Floor leaders unable to agree on media bill
Ruling and opposition party floor leaders in the National Assembly were unable to reach agreement as of Monday evening on a vote on a draconian media bill and started another round of negotiations at 7.p.m., leaving the bill's fate uncertain on the last day of the National Assembly's current legislative session.
While the ruling Democratic Party (DP), which holds a parliamentary majority of 60 percent in the 300-seat legislature, planned to pass a controversial amendment to the Press Arbitration Act at a plenary session scheduled for 5 p.m., the opposition People Power Party (PPP) has threatened to filibuster the bill since Thursday.
The floor leaders of the DP and PPP met ahead of the plenary session, but failed to reach agreement on procedures for a vote.

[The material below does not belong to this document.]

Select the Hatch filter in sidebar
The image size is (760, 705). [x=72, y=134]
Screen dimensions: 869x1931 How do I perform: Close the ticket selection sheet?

Supported by a broad coalition of domestic media associations who oppose the bill, the PPP has made clear its intent to employ all parliamentary procedural methods to stymie the bill's passage.
The bill would impose a harsh five-fold increase in penalties on media outlets that release false or fraudulent news reports, leading to accusations from the media industry that the law is intended to suppress criticism of the ruling party ahead of next year's presidential election.
The ruling party argues that because the bill – if passed – would not take effect until April 2022, it would not affect media coverage of the election.
Continuing their protests against the bill, the Korea Broadcast Journalist Association, National Union of Media Workers, Korea Broadcasting Engineers and Technicians Association, Journalists Association of Korea and Korean Producers and Directors Association released a joint statement in front of the National Assembly on Monday, urging the bill be scrapped and that “only a vote against [the bill] represented a true start to media reform.”
In the statement, the groups demanded that the ruling party and government “reach a consensus with civic society and current media workers,” calling such an effort “the DP’s last chance to exercise its legislative power in a democratic manner.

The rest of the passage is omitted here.